Lastly, the Court noted that the taxpayer retained the possession or enjoyment of, or the right to the income from, the property transferred to PLP. The Court emphasized triggers that included co-mingling of funds, disproportionate distributions that were heavily favored in Dr. Liljestrand’s favor, and that Dr. Liljestrand lacked sufficient funds outside of PLP to maintain his lifestyle and satisfy his future obligations.


In summary, the IRS was provided with strong ammunition to argue in favor of Section 2036, given the taxpayer’s missteps that included commingling of funds, disproportionate distributions, infrequent partnership meetings, Dr. Liljestrand’s heavy reliance on PLP distributions, and lack of strong support for PLP’s nontax business purpose.
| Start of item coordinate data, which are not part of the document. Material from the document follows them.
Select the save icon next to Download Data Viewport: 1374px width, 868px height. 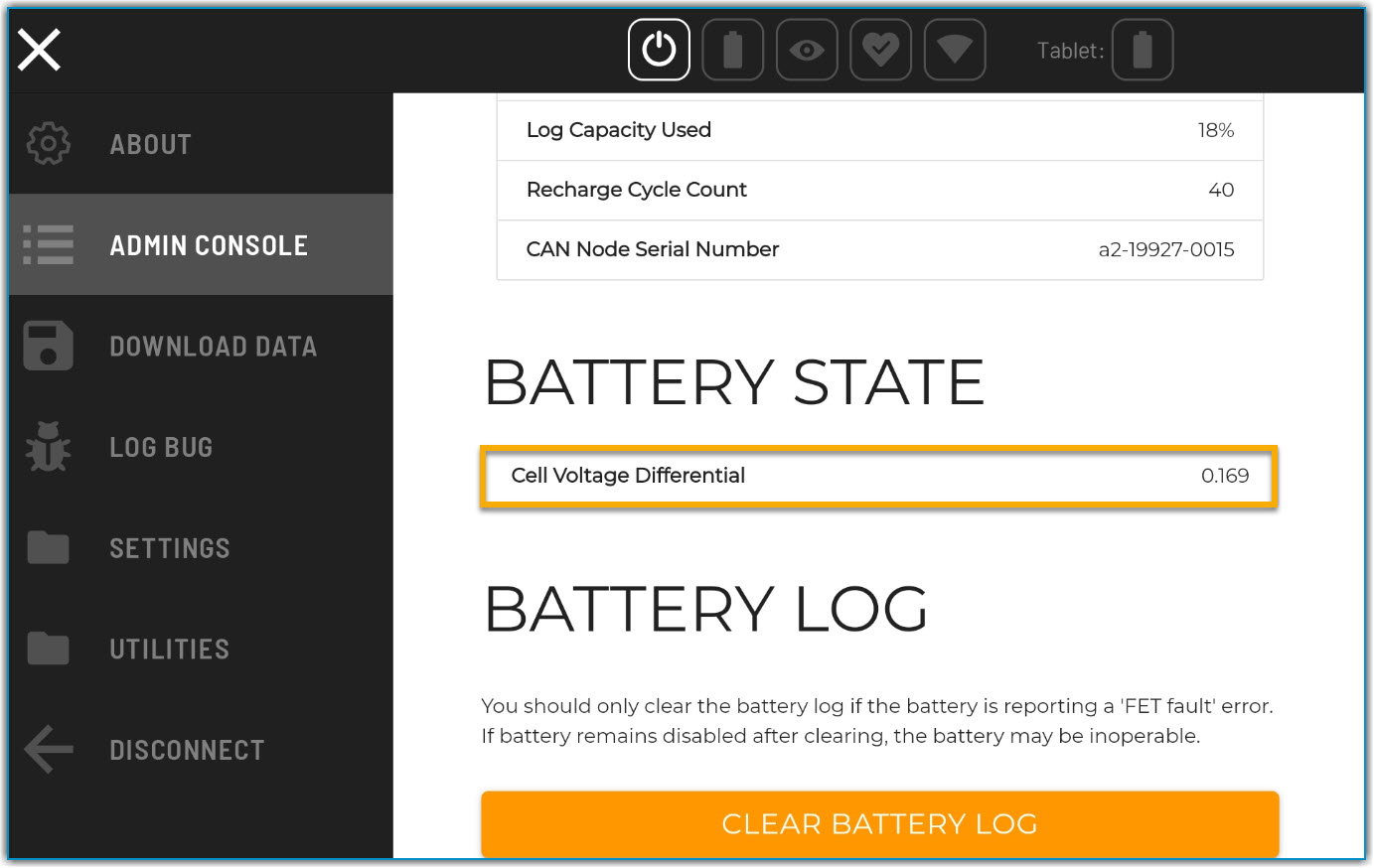click(48, 346)
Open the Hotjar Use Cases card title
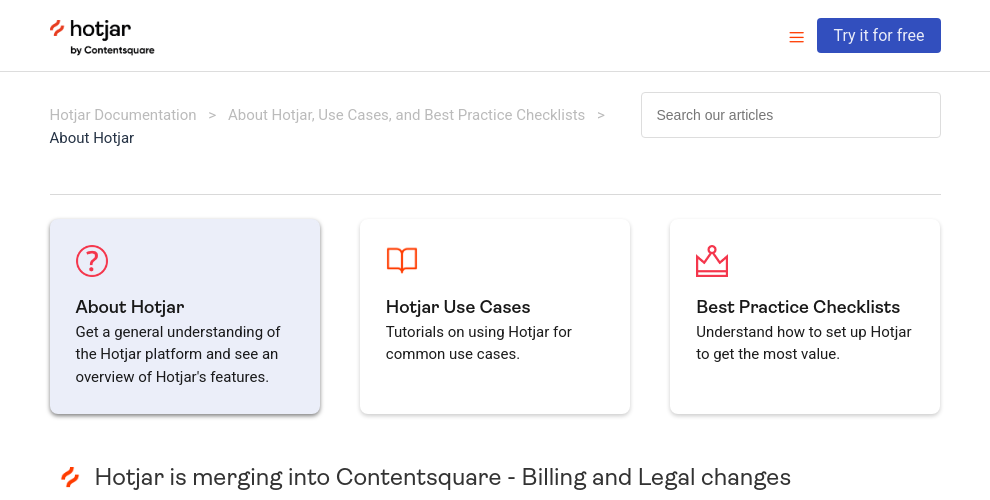 tap(458, 307)
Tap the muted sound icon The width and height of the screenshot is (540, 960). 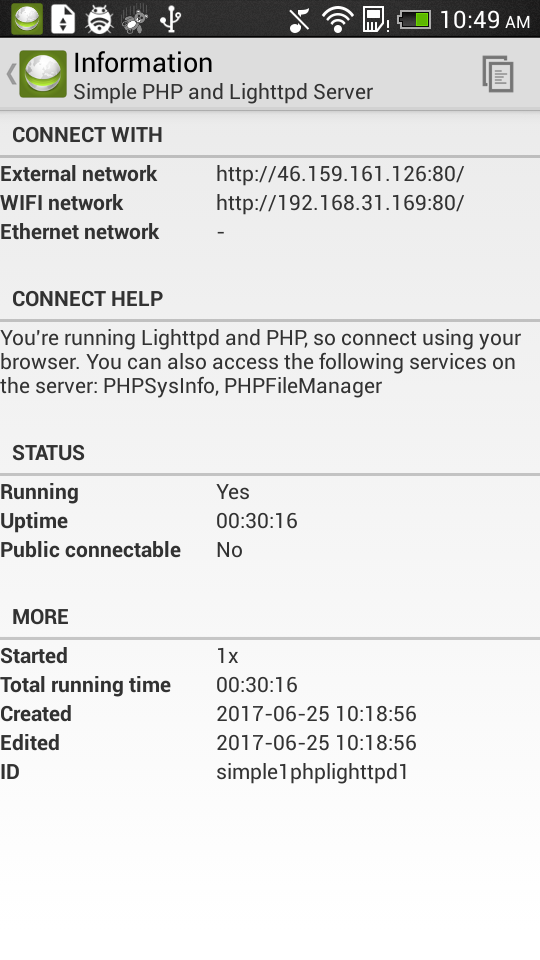point(299,20)
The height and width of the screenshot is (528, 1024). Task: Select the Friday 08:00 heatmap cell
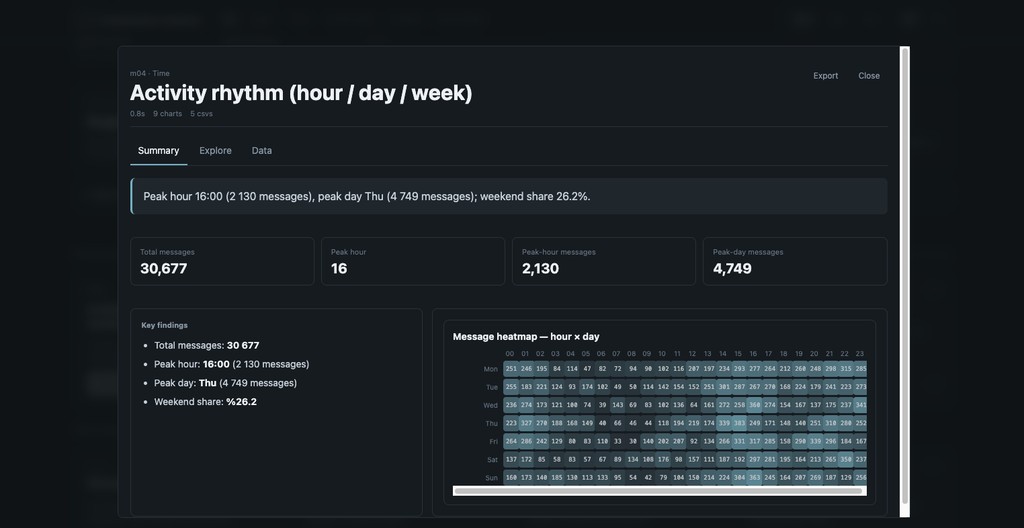tap(632, 441)
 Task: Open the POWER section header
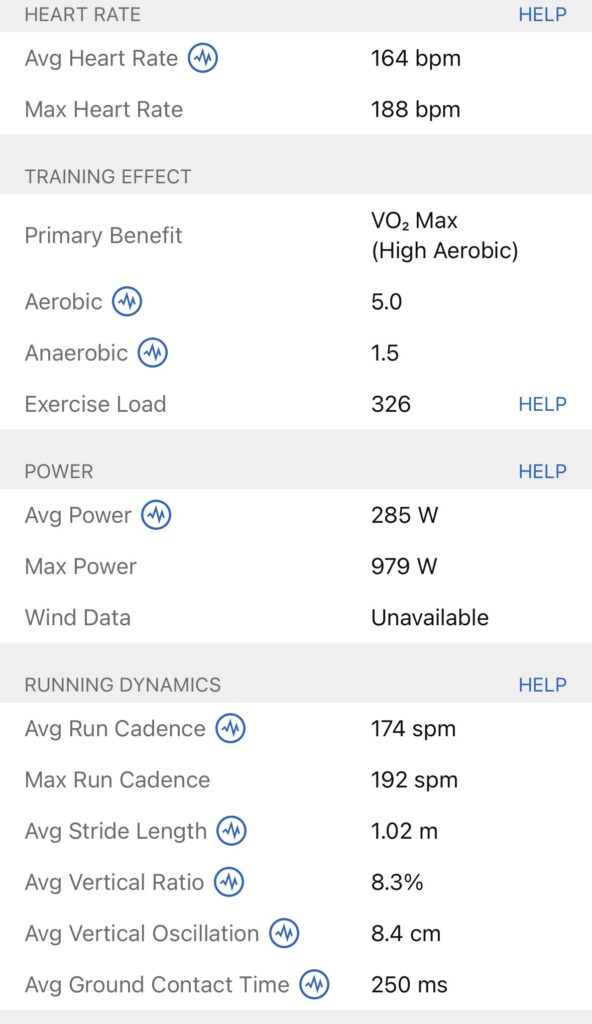pyautogui.click(x=59, y=470)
The agreement called for a general partner, and two classes of limited partners (Class A and Class B). The Class A limited partner was granted a preferred return. The amount of this preferred return along with a number of other important terms was left blank in the agreement when signed by the parties. 
2In 1998, 172 Class B limited partner units (a 3.1 percent interest) were valued at $60,092. In 1999, 33 Class B limited partner units were valued at $11,913. Each respective gift required a gift tax return (exceeded annual exclusion of $10,000), and such gift tax returns were not filed until 2005.